La poesía renacerá y volverá para
hacer florecer los sentimientos.

→ Nélida Beatriz Marteletti (Francis)




Llueve

Llueve y esta lluvia trae a mi mente tu recuerdo,
miro caer las gotas tras la ventana
y veo tu rostro aparecer.

Como quisiera que estés acá, junto a mí,
los dos abrazados mirando la lluvia caer,
sintiendo el crepitar de las gotas.

Mi pensamiento te trae hacia mí,
ahora sé que te extraño cada vez más,
que necesito tu presencia junto a mí.

Llueve, la lluvia no cesa,
ven amor junto a mí, te llamo,
mis labios pronuncian tu nombre,
y esta lluvia que no deja de caer
me trae tu rostro,
mis labios siguen pronunciando tu nombre,
y tu no vienes.

Quiero que estés aquí,
el deceo de estar entre tus brazos
se hace cada vez más intenso,
solo quiero apoyar mi cabeza en tu hombro,
en tu pecho, y que tu acaricies mis cabellos,
mientras me besas y oímos la lluvia caer.

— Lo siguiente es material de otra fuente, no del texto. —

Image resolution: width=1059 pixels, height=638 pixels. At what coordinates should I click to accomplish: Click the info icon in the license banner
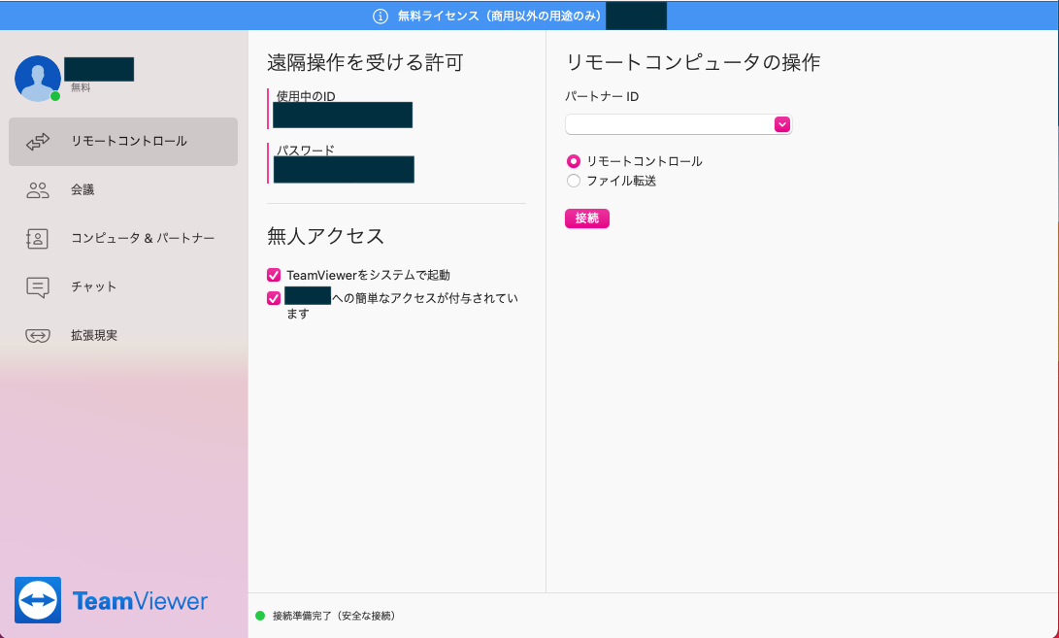point(381,17)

Pero sé que no es posible,
porque tú, no estás, no vienes.
Mi llamado no te llega,
sé que no vendrás,
que esta lluvia solo trajo tu recuerdo,
tu rostro, y tú no vendrás,
cierro mis ojos y espero,
espero ver aparecer tu figura caminando hacia mí,
espero, espero.

¿Vendrás? es mi pregunta
¿podré con mi pensamiento atraerte hacia mí?
¿Podré hacer que sientas
mi grito, mi voz llamándote?
¿Podré hacer que sientas el deceo de correr a mi encuentro?.
Sigo esperando y la lluvia se hace cada vez más copiosa.

Ahora llueve más fuerte,
el golpear de las gotas contra el piso,
forman globos, globos de cristal,
(mi abuelo decía que cuando llueve y sus gotas hacen globos de cristal, seguirá lloviendo mucho más)
Ese pensamiento me hace llamarte cada vez más,
sigo pensando, pero esta lluvia tan fuerte,
hace que las ganas se vayan disipando de mi mente,
se alejen cada vez más.
Como tu rostro tras la ventana,
como tu presencia tras el vidrio se va alejando cada vez más.

Ya solo queda la lluvia,
ver el agua tras la ventana,
las gotas caer contra el piso y estas ganas,
este deceo de estar juntos se va disipando poco a poco,
mis ojos se cierran, el sueño viene a mí.

Hasta dentro de un rato amor,
te veré en mis sueños junto a mí.

→ Nélida Beatriz Marteletti (Francis)




Lo que siento por ti

Si supieras lo que siento por ti, y siente mi corazón, estarías aquí. Si supieras que el amor es único, que se da una vez y para siempre, no me dejarías, si supieras que estar solo, es como estar muerto, estarías aquí.

Si supieras que mi amor por ti, es único y verdadero, no me dejarías, si solo supieras todo el amor que guarda mi corazón, y mí ser, estarías aquí, junto a mí, y no me dejarías.

Si solo supieras que al estar cerca de ti, se inunda mi corazón y mi alma de felicidad, no me dejarías, si solo lo supieras. Estarías aquí junto a mí para amarnos para siempre.